Une surinfection par Candida albicans complique fréquemment la dermite du siège, notamment après une antibiothérapie orale.
Reconnaître la dermite du siège :
– Dermite irritative simple : rougeur brillante, légèrement squameuse, respectant les plis (car la peau des plis n’est pas en contact direct avec la couche). Localisation aux convexités : fesses, grandes lèvres, scrotum, face interne des cuisses.
– Dermite candidosique surajoutée : érythème vif rouge intense avec atteinte des plis (contrairement à la forme irritative), bordure festonnée avec petites pustules satellites caractéristiques. C’est l’atteinte des plis et les pustules satellites qui permettent de distinguer la forme candidosique.
Signes d’alerte :
– Lésions ulcérées, saignantes ou très douloureuses,
– fièvre associée,
– absence d’amélioration après 3 jours de traitement bien conduit,
– nourrisson de moins d’un mois.
Traitement :
– Mesures préventives et hygiéno-diététiques (essentielles) : change fréquent (au moins toutes les 3 heures), nettoyage doux à l’eau tiède ou avec des lingettes sans alcool ni parfum, séchage doux par tamponnement sans friction, application d’une crème barrière protectrice (oxyde de zinc, vaseline, Bepanthen® crème) à chaque change.
– Forme irritative simple : soins de barrière suffisants dans la majorité des cas. En cas d’inflammation marquée, application d’un dermocorticoïde faible (hydrocortisone 1 %) pendant 3 à 5 jours maximum.

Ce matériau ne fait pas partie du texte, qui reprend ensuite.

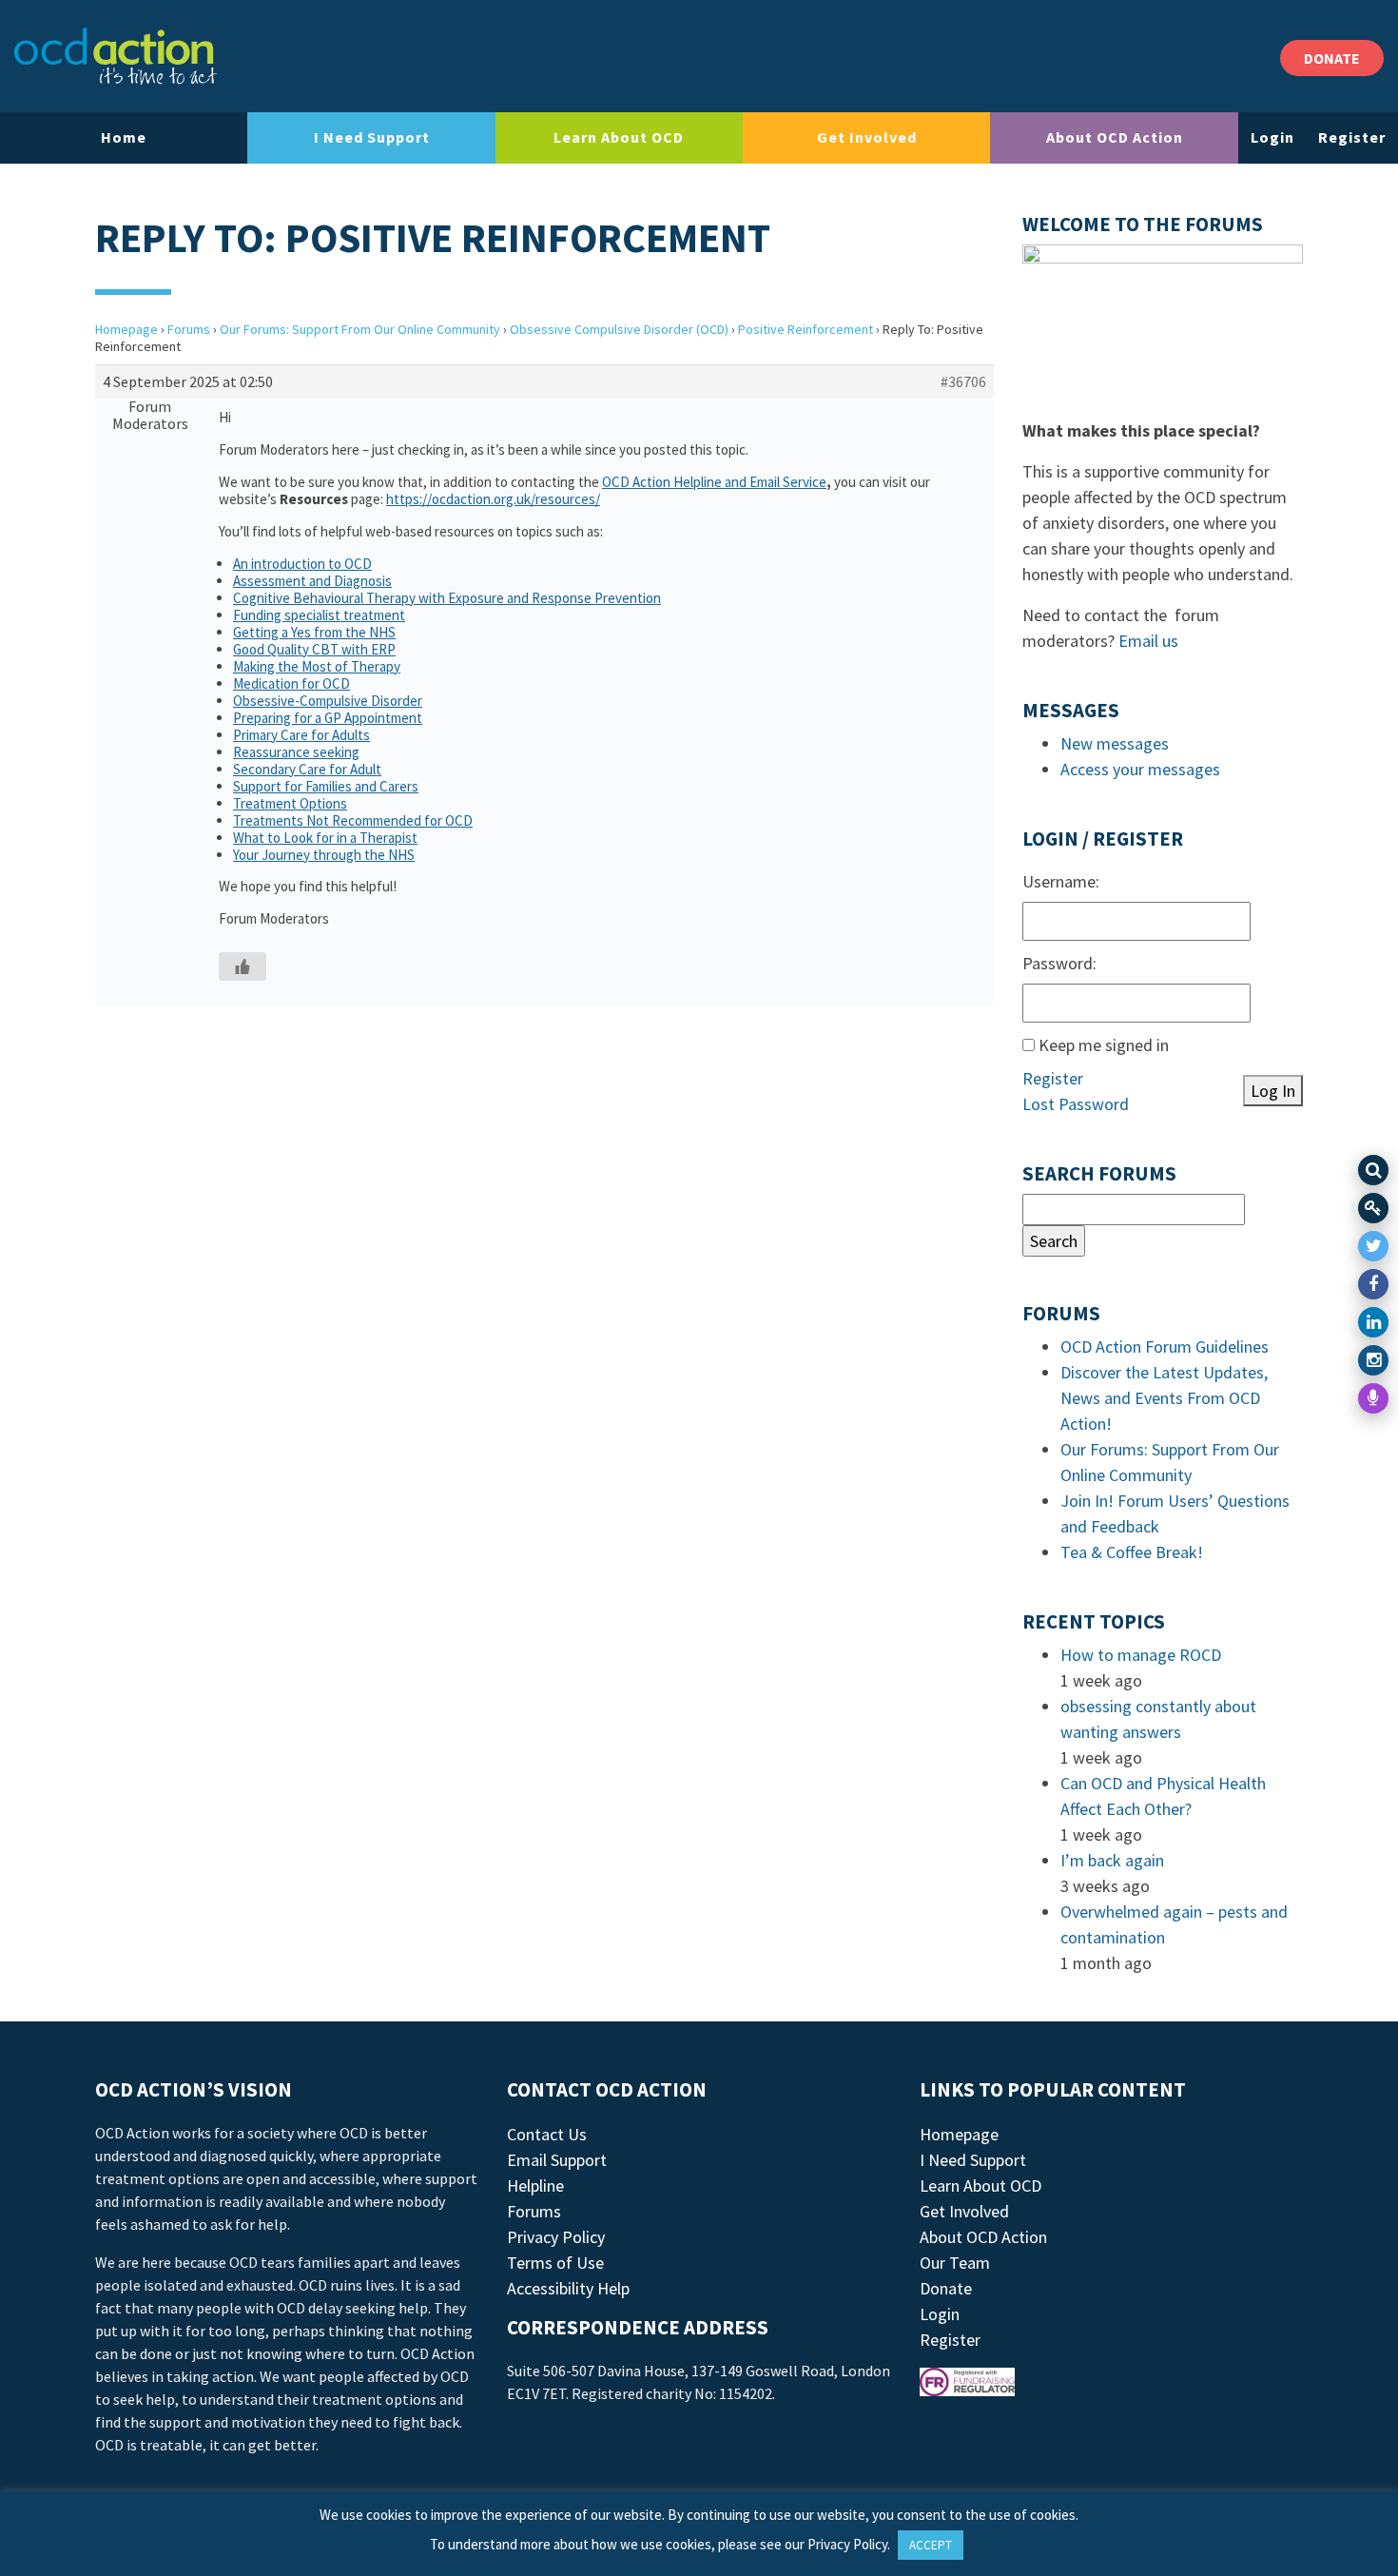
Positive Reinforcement (805, 329)
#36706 (963, 381)
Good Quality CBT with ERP (314, 649)
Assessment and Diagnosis (312, 581)
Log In (1273, 1091)
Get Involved (867, 136)
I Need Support (372, 136)
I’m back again (1112, 1860)
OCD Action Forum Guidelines (1164, 1346)
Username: (1060, 881)
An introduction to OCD (302, 564)
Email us (1148, 641)
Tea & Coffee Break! (1131, 1552)
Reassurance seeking (296, 752)
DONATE (1332, 58)
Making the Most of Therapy (316, 666)
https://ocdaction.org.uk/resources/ (493, 499)
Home (123, 136)
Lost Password (1075, 1104)
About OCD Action (1114, 136)
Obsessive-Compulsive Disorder (327, 701)
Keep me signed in (1104, 1045)
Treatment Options (290, 803)
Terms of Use (555, 2263)
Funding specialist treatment (319, 615)
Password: (1059, 963)
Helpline (535, 2185)
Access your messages (1140, 769)
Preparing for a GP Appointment (327, 718)
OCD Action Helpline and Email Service (714, 482)
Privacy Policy (556, 2237)
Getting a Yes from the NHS (314, 632)
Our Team (955, 2263)
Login (1272, 136)
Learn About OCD (618, 136)
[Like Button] (242, 966)
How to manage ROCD (1140, 1655)
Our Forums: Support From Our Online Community (360, 329)
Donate (946, 2288)
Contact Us (547, 2134)
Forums (188, 329)
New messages (1114, 743)
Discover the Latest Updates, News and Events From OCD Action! (1164, 1397)
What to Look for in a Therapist (325, 838)
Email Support (557, 2160)
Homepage (126, 329)
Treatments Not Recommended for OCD (353, 820)
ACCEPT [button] (930, 2545)
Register (1352, 136)
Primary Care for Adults (301, 735)
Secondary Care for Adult (307, 769)
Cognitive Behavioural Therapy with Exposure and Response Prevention (447, 598)
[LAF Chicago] (115, 56)
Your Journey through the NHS (324, 855)
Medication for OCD (291, 683)
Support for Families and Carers (325, 786)
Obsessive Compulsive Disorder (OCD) (619, 329)
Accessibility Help (568, 2288)
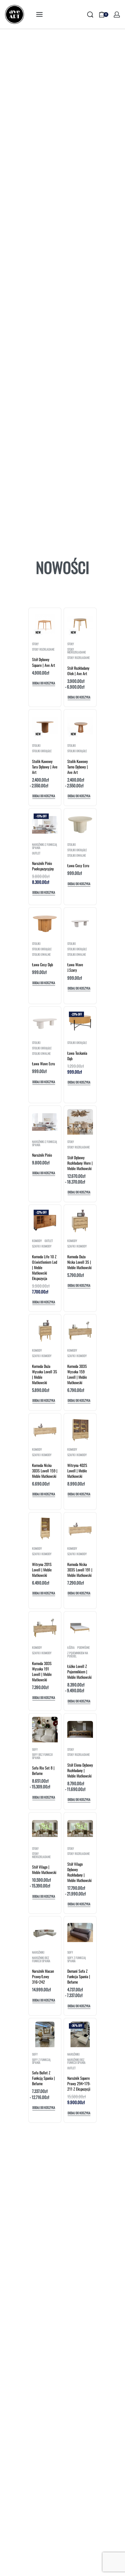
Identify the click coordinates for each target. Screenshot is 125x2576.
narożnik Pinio (42, 1155)
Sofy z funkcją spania (76, 1959)
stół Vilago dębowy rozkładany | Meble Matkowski (79, 1872)
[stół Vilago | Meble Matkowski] (45, 1828)
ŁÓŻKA (71, 1647)
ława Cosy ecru (78, 865)
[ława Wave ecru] (45, 1022)
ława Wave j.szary (75, 967)
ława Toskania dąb (77, 1055)
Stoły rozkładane (43, 649)
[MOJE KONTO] (116, 14)
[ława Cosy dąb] (45, 923)
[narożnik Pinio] (45, 1122)
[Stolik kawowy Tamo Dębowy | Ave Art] (80, 725)
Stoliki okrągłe (42, 751)
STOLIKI (36, 745)
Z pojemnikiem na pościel (77, 1655)
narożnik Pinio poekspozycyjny (43, 866)
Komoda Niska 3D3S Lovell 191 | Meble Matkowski (79, 1569)
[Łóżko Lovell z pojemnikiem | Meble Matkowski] (80, 1628)
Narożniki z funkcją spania (44, 846)
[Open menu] (39, 14)
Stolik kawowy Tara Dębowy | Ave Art (44, 766)
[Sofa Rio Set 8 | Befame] (45, 1729)
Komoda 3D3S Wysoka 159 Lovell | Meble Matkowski (77, 1374)
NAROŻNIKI (38, 1952)
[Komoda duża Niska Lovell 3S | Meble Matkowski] (80, 1221)
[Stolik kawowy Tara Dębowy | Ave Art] (45, 725)
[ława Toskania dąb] (80, 1022)
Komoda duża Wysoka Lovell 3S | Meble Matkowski (44, 1374)
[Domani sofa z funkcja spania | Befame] (80, 1932)
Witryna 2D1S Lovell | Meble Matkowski (42, 1569)
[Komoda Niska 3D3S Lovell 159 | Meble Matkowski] (45, 1429)
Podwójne (83, 1647)
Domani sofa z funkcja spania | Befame (78, 1976)
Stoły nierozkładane (76, 651)
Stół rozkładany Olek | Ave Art (78, 670)
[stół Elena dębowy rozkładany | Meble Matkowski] (80, 1729)
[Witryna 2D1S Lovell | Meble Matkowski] (45, 1528)
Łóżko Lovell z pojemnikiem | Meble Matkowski (79, 1671)
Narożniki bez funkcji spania (41, 1959)
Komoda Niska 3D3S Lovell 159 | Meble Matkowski (44, 1470)
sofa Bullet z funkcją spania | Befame (43, 2078)
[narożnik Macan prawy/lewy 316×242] (45, 1933)
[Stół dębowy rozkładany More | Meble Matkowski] (80, 1122)
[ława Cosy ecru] (80, 824)
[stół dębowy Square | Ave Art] (45, 624)
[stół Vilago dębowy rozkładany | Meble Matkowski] (80, 1828)
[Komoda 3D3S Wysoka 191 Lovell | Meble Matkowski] (45, 1627)
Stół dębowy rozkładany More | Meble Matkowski (80, 1162)
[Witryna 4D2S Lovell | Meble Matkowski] (80, 1429)
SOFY (35, 1749)
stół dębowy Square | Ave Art (43, 662)
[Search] (90, 14)
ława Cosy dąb (42, 964)
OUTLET (36, 853)
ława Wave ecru (43, 1063)
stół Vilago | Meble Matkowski (44, 1869)
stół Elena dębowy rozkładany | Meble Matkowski (80, 1770)
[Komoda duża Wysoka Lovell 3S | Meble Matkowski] (45, 1330)
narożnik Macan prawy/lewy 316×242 (43, 1976)
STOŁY (35, 644)
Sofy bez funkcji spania (42, 1756)
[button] (43, 683)
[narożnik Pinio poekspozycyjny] (45, 825)
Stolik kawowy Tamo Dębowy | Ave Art (77, 766)
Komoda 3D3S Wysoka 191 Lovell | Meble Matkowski (42, 1671)
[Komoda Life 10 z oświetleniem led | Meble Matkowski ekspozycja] (45, 1221)
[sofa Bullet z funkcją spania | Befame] (44, 2034)
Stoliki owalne (76, 855)
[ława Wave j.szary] (80, 923)
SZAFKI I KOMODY (42, 1246)
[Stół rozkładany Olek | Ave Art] (80, 624)
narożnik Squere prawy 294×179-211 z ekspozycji (79, 2083)
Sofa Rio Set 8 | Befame (43, 1770)
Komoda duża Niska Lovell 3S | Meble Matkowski (79, 1261)
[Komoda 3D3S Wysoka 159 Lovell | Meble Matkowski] (80, 1330)
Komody (37, 1240)
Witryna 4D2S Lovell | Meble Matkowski (77, 1470)
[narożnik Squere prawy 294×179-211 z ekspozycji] (80, 2034)
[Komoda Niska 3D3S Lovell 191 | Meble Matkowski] (80, 1528)
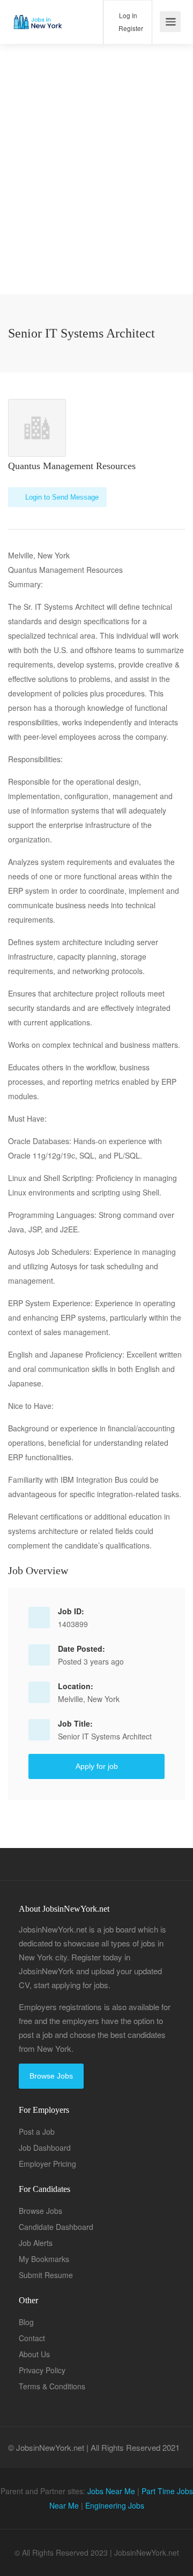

– Forme candidosique : antifongique topique (miconazole, kétoconazole, nystatine) pendant 7 à 14 jours. En cas d’inflammation importante associée : association antifongique + hydrocorticoïde (Daktacort®) en cure courte.
– Laisser les fesses à l’air libre le plus possible (changes allongés sans couche) pour réduire la macération.
– Éviter les talcs et les poudres (risque d’inhalation et formation de grumeaux aggravant l’irritation).
Angiomes de l’enfant
Les angiomes sont des tumeurs vasculaires bénignes très fréquentes chez le nourrisson. Deux types principaux doivent être distingués car leur évolution et leur prise en charge sont très différentes.
Hémangiome infantile (angiome fraisé)
L’hémangiome infantile est la tumeur bénigne la plus fréquente du nourrisson, touchant 4 à 10 % des enfants, avec une nette prédominance féminine (3 filles pour 1 garçon) et une prévalence plus élevée chez les prématurés.
Évolution caractéristique en trois phases :
– Phase de croissance (0 à 12 mois) : apparition dans les premières semaines de vie sous forme d’une macule rouge pâle ou d’une tache télangiectasique, puis croissance rapide vers une lésion rouge vif, surélevée, à surface mamelonnée en « fraise ». La croissance est maximale entre 1 et 3 mois.
– Phase de plateau (12 à 18 mois) : stabilisation de la lésion.
– Phase d’involution spontanée : régression progressive sur plusieurs années. Règle des 50/70/90 : 50 % régressent à 5 ans, 70 % à 7 ans, 90 % à 9 ans. La régression est souvent complète sans séquelle pour les lésions superficielles.
Hémangiomes nécessitant un traitement :
– Localisation péri-oculaire : risque d’amblyopie par obstruction de l’axe visuel,
– Localisation sous-glottique : risque de détresse respiratoire,
– Localisation narinaire, labiale ou auriculaire : risque de séquelle esthétique ou fonctionnelle,
– hémangiome segmentaire facial étendu : rechercher un syndrome PHACE,
– hémangiomes multiples (> 5) : rechercher des hémangiomes hépatiques associés (échographie abdominale),
– ulcération douloureuse : complication la plus fréquente, siégeant préférentiellement dans les plis.
Traitement de référence :
Le propranolol oral (Hemangiol®) a révolutionné la prise en charge des hémangiomes infantiles depuis 2008. Il constitue désormais le traitement de première intention des formes compliquées ou à risque. Efficacité > 95 % avec blanchiment rapide et arrêt de la croissance en quelques semaines. Initiation en milieu hospitalier avec surveillance cardiaque.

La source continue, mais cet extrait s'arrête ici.